Wyche law firm sells Greenville offices for $5.75M; unnamed buyer to invest $30M, hire 225 | Greenville Business
GREENVILLE — The Wyche law firm, an anchor resident of downtown Greenville since 1961, has sold its offices on East Camperdown Way.
The sale, which took place on Dec. 18, according to public records, is part of an as-yet-unannounced plan to redevelop the 1.93-acre parcel. The deed for the $5.75 million transaction names United Community Banks as the buyer, but the final party set to take ownership of the site remains undisclosed as part of an inducement agreement still in the works with Greenville County.

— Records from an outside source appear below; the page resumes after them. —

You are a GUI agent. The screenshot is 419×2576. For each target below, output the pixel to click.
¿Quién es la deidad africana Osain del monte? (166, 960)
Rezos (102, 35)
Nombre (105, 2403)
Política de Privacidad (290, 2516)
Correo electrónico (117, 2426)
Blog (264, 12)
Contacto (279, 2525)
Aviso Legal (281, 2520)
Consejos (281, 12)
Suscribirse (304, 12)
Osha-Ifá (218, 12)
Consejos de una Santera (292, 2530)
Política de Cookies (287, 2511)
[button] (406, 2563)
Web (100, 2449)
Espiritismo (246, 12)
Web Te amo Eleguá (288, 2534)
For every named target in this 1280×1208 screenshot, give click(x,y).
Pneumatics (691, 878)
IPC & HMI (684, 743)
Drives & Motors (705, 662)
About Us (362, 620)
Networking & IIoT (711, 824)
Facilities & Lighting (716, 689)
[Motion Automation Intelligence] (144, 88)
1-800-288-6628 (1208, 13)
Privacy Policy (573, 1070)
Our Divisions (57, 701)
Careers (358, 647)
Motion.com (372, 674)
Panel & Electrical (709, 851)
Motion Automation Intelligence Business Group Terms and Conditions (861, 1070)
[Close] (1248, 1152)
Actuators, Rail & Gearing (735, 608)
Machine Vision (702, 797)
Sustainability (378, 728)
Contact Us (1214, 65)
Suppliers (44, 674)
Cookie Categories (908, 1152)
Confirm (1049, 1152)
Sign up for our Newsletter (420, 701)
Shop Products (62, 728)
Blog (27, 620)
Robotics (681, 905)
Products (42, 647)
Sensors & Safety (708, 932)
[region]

Whatever winds up on the spot promises to be significant.
According to county documents, a company plans to invest $30 million at the site, which is being placed in a multi-county industrial park to reduce its annual commercial tax burden. Under the proposed deal, the company will hire 225 people.
Details will likely be released at the next Greenville County Council meeting, Tuesday, Feb. 2, when council members cast a third and final vote on the company’s tax break. It is currently being handled under the pseudonym “Project Spruce” in county documents.
The site is within the city of Greenville’s central business district, and its zoning designation — C-4 — has no height restrictions and the highest density allowances under the city’s development code. It and a handful of parcels on the east side of Falls Street are among the only open lots remaining on downtown Greenville’s east side.
As of Monday, people were still working at the modern-design, two-story office at 200 E. Camperdown Way, but The Post and Courier was unable to reach anyone at the firm to answer where they might go next or when.
A message was also left with Wyche attorney Cary Hall, the registered agent for Jural Partners LLC, an entity associated with the Wyche firm that owned the Camperdown property.
The sale came just under two years after the Wyche firm sold its previous headquarters of 58 years next door — 44 E. Camperdown Way. The Grand Bohemian Hotel is under construction there now.
In her 2015 book, “Attorneys & Law in Greenville County,” author Judith Bainbridge wrote that 44 E. Camperdown Way — which overlooks the Reedy River from a bluff — was once site of the Camperdown Mill, which starting in the late 1800s housed one of the earliest textile operations in the Upstate.
County records show that the Camperdown Co. acquired 200 E. Camperdown Way next door in 1930. The Bowater North America Corp. bought it in 1982, and it came into the Wyche firm’s possession in 1999.